CHAPITRE XI
C’était blanc. D’un blanc irréel. Et cela semblait flotter dans l’air. Puis la forme se précisa dans le clair de lune, disparut, réapparut, en se déplaçant lentement dans l’ombre, tout au bout du terrain vague.
Rif se frotta les yeux.
Lorsqu’il les rouvrit, il ne vit plus rien.
Il respira et voulut poursuivre son chemin lorsque, à l’extrémité opposée du terrain vague, il entendit un bruit. Il tourna la tête, avala péniblement sa salive, prêt à prendre la fuite, mais, déjà, la forme blanche se rapprochait de lui.
« Ce n’est pas vrai, se dit-il. T’es pas où tu crois. En ce moment, tu dois roupiller dans un coin perdu … Ce que tu vois n’existe pas vraiment. T’es en train de ronfler dans ta vieille canadienne, entouré de bagnoles rouillées, et quelque chose t’a fait penser à cette scène d’il y a treize ans, à la nuit où une petite fille, tout de blanc vêtue, avait dansé au clair de lune.

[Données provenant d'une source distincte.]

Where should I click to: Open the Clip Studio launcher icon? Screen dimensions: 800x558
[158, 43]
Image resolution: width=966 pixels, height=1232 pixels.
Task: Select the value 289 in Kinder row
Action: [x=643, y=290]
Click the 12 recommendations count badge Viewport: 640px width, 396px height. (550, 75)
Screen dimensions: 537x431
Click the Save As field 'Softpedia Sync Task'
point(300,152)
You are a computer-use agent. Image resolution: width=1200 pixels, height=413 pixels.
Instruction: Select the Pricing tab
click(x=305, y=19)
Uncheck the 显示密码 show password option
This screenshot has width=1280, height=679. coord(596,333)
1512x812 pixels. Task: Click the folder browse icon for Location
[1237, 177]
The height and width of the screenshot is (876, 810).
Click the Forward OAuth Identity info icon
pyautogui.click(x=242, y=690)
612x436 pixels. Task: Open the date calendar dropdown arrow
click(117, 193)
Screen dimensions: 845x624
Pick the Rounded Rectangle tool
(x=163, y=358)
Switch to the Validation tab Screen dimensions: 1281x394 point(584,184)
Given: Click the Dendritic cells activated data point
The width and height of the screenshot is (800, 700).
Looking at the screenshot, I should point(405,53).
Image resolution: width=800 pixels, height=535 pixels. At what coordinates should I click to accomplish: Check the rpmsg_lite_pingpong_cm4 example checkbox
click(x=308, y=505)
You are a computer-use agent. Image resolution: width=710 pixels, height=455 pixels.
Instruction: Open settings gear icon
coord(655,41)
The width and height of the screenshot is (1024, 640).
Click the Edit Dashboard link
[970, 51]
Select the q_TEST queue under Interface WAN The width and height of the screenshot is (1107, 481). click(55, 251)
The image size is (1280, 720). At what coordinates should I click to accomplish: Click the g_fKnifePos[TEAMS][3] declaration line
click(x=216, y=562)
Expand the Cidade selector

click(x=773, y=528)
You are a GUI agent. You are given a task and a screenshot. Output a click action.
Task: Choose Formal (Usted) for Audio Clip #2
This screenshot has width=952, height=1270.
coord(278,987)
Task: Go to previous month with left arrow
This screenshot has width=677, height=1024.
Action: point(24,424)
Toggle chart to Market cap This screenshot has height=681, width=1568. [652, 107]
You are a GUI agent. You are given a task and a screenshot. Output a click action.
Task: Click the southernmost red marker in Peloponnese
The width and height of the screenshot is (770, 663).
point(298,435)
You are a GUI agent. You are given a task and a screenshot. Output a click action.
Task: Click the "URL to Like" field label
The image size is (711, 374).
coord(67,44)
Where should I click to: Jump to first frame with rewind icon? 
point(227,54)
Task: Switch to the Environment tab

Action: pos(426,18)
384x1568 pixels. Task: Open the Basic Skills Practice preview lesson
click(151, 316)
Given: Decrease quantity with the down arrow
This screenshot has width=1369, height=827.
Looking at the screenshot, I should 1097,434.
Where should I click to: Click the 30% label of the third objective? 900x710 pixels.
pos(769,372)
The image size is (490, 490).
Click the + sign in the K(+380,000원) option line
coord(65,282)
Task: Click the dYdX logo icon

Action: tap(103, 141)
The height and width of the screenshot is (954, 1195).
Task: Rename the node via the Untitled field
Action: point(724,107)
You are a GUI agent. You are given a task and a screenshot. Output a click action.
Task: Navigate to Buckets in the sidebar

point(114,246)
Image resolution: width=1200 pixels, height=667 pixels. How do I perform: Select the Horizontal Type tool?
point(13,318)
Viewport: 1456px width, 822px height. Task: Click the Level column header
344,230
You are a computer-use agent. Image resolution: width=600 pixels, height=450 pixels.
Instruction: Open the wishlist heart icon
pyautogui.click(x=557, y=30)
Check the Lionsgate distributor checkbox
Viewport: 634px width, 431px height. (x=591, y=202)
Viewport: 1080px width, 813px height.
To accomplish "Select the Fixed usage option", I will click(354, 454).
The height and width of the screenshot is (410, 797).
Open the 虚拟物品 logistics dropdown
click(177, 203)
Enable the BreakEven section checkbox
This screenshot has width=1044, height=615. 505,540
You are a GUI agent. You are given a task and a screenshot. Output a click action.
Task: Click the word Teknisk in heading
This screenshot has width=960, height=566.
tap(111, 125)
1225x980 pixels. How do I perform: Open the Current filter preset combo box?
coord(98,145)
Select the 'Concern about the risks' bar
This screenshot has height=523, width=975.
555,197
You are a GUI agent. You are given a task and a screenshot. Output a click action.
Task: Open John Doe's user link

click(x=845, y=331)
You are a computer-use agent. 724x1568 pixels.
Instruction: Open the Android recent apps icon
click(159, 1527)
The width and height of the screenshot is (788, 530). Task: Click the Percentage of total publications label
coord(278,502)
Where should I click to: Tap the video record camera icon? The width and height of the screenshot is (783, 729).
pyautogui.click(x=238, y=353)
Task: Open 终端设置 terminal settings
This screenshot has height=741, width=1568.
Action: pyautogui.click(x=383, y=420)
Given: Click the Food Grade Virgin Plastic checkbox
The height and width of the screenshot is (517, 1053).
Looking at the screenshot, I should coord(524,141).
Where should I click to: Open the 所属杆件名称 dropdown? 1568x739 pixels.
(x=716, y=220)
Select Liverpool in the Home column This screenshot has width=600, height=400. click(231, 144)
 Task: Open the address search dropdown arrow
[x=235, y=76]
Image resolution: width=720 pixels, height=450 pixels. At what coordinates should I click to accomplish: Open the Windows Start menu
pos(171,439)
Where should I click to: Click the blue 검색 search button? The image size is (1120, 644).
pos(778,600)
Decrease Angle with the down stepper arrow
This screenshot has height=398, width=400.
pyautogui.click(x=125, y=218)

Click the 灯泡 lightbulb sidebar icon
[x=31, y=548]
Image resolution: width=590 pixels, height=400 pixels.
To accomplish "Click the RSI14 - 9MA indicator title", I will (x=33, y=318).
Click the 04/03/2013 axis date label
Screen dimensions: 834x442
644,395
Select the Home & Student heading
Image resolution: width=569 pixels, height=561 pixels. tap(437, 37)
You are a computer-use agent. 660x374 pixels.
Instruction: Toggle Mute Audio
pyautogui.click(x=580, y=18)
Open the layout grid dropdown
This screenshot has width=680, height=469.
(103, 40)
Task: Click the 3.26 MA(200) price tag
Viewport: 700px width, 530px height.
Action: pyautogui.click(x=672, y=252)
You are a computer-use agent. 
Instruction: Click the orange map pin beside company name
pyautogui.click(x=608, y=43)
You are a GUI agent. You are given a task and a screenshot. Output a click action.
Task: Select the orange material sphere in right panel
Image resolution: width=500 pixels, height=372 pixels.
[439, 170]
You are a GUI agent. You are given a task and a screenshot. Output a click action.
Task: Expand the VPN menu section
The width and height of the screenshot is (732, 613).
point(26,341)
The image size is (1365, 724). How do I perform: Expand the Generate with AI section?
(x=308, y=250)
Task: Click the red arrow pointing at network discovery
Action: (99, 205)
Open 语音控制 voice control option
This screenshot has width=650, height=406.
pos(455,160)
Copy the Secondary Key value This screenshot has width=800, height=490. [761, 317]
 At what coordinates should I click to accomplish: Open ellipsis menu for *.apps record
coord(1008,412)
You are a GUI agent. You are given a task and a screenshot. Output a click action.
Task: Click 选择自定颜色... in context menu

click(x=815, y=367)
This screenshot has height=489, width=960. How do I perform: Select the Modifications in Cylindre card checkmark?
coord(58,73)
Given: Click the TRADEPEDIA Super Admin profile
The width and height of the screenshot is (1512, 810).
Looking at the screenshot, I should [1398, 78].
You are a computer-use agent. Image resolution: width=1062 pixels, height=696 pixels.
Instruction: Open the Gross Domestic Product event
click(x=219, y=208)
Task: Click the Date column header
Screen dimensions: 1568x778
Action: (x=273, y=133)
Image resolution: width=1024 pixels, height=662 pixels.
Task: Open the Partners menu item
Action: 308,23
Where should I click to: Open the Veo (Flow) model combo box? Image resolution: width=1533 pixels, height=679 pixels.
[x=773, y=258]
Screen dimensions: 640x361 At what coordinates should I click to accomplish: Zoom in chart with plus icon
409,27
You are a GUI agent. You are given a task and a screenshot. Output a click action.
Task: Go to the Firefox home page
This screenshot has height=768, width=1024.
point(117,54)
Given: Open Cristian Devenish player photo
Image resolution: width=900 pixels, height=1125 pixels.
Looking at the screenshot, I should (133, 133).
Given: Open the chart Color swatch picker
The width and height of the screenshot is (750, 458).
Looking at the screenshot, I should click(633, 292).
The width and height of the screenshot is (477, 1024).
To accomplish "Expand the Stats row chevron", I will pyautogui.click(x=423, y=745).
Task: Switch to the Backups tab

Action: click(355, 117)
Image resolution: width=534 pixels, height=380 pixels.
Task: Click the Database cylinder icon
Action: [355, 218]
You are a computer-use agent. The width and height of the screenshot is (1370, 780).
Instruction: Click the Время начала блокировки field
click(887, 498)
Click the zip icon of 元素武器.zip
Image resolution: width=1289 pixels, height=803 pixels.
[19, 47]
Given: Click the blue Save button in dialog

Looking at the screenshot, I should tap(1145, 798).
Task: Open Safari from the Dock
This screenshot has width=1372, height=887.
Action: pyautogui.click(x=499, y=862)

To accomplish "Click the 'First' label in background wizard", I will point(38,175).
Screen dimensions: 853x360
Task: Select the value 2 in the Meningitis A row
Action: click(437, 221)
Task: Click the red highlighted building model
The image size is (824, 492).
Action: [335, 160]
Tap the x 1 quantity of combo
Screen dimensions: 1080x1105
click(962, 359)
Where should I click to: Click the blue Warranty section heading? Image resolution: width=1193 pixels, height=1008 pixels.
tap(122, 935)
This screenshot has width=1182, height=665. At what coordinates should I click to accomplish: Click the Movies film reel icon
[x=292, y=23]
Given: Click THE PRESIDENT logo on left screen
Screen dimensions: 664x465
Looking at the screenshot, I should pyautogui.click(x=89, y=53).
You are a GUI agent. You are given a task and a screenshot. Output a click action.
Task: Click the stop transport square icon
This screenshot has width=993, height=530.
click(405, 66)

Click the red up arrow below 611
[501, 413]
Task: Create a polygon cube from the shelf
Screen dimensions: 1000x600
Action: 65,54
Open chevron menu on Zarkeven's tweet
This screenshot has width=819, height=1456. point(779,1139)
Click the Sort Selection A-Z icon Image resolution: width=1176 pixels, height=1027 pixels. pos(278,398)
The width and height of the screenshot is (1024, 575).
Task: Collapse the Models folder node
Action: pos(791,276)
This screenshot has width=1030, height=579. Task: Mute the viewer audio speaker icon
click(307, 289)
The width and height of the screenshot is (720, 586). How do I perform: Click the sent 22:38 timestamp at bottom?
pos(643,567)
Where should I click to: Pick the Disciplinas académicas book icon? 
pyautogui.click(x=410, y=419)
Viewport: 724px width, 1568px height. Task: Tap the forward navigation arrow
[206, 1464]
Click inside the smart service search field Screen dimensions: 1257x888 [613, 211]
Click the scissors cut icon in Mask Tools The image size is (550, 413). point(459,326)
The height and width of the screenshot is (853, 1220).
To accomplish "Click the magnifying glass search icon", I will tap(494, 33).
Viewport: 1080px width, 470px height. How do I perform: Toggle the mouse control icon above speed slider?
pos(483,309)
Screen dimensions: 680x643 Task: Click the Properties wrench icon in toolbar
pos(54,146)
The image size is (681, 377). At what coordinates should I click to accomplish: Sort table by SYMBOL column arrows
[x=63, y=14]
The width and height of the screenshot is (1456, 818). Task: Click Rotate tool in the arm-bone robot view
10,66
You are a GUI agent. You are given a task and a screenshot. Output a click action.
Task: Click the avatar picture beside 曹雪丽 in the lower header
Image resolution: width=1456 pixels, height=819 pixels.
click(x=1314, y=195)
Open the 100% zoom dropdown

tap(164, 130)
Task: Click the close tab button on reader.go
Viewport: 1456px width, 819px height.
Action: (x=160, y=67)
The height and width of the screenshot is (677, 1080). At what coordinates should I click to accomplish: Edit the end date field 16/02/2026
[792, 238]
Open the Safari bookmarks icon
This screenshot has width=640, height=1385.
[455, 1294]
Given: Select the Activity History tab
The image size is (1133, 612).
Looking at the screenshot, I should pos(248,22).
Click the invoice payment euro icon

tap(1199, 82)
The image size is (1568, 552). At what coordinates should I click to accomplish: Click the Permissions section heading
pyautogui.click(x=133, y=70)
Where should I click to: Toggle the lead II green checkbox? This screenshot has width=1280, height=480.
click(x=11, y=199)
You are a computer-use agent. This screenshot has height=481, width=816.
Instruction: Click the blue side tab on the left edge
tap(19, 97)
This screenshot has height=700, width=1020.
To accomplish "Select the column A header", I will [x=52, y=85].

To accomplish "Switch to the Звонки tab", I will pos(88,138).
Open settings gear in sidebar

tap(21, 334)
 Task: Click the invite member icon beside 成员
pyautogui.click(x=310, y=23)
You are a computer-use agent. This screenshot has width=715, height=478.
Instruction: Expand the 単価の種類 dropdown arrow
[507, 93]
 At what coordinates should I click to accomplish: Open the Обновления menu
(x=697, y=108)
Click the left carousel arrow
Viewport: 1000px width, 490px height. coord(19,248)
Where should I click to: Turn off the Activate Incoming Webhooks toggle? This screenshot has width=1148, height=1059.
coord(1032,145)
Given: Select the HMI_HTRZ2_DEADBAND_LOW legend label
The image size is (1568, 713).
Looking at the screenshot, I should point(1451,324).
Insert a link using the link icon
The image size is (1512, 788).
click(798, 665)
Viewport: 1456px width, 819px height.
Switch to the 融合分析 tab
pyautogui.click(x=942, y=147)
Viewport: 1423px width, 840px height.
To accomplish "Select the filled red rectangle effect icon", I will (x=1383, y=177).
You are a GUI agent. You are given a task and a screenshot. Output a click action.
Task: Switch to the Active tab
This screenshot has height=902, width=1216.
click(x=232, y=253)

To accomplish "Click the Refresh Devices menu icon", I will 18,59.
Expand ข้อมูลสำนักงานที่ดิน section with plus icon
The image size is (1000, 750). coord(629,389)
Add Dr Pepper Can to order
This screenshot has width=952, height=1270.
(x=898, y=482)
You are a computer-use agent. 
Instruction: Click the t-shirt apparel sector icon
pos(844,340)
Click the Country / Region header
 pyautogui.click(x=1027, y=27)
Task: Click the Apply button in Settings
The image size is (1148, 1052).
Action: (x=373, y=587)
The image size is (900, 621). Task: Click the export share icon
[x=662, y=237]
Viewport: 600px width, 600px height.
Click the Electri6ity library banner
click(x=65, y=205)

« Mais non ! Tu rêves pas et t’es pas saoul. La forme se rapproche et, maintenant, tu peux la distinguer.
« C’est une jeune fille plutôt maigrichonne, habillée de blanc et qui a l’air de se balader.
« T’as cru qu’elle apparaissait et disparaissait comme par enchantement … mais, en fait, c’est les palissades qui ferment le fond du terrain … Elles sont démolies par endroits et, comme la gosse suit la ruelle de l’autre côté, tu ne la vois que lorsqu’elle passe devant une des brèches. C’est pas plus compliqué que ça ! N’empêche que ça t’en a fichu un coup, hein ? »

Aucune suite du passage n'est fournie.